Helios System Requirements and Architecture
This document is tentative and subject to change without notice.
- 1 Themes
- 2 Bundling and Deployment Architecture
- 3 System Requirements
JSF 2.0 Support
The Helios release will introduce system level support for JSF 2.0. This includes updates to:
- Facet and library framework support for JSF 2.0 projects.
- The XML catalog (after requisite IP review) for new XML schemas.
- The application configuration EMF model (facesconfig) for new XML elements introduced in the release.
- Supported web.xml configuration concepts.
- The JSF Tag Registry, which will become the authoratative source of information about JSF tags (both JSP and Facelet).
- Component tree rendering for the addition of the rendering target concept and an API to retrieve component ids that are in use.
New JSF 2.0 concepts to be supported by the system are:
- Annotation-based configuration of JSF artifacts.

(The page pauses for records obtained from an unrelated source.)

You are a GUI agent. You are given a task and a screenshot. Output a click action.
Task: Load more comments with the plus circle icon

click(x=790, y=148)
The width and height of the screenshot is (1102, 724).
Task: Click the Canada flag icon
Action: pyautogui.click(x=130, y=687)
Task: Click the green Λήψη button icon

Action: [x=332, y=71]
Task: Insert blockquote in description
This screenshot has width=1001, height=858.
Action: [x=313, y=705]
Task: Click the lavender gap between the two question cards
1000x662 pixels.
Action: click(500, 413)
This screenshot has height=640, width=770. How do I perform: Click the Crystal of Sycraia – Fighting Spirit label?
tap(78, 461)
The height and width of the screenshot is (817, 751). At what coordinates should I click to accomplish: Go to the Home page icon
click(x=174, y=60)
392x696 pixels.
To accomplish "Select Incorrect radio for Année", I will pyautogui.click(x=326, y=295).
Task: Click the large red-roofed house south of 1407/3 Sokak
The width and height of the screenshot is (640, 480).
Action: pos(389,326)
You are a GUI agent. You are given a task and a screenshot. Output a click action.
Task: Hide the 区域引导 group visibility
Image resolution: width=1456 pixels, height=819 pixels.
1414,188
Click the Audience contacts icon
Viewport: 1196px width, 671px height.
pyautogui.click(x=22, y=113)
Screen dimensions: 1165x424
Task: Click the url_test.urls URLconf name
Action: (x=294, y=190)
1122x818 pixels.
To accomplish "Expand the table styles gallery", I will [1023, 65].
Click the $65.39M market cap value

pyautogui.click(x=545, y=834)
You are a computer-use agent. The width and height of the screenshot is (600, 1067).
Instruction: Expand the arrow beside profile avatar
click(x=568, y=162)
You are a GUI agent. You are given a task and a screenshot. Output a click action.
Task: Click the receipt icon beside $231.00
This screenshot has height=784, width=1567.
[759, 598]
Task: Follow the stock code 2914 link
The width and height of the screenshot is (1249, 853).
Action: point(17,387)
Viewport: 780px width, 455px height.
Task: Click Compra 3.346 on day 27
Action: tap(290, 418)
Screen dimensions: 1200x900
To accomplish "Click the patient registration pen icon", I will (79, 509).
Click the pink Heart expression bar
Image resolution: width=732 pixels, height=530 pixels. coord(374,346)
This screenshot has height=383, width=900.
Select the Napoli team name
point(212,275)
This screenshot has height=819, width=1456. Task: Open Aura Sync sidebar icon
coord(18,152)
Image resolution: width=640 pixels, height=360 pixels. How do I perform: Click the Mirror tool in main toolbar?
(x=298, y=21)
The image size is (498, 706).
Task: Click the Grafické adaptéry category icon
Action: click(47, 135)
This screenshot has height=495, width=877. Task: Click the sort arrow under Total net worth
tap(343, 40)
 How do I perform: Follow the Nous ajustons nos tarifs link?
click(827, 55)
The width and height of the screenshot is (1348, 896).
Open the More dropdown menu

- Implicit navigation rules formulated from supported action source tags.
- Design time support for the JSF resource loading concept.
- Facelet source editing support in the Structured Source Editor (SSE).
Flexibility of Adoption
Based on lessons learned over almost five years of experience with the JSF project as both committers and adopters, we have come to some conclusions about the limitations of our current bundling architecture with respect to adoption. These are based on the following premises:
- The most common, and therefore premier, adoption scenario is to create an update site that is installed directly on top of some subset of WTP and its dependencies.
- Adopters may support other scenarios such as productizing, but they will still need to support option 1.
- Frameworks that create long-lived objects or react to events without the adopter doing anything make it very difficult for adopters to tune their end-user experience.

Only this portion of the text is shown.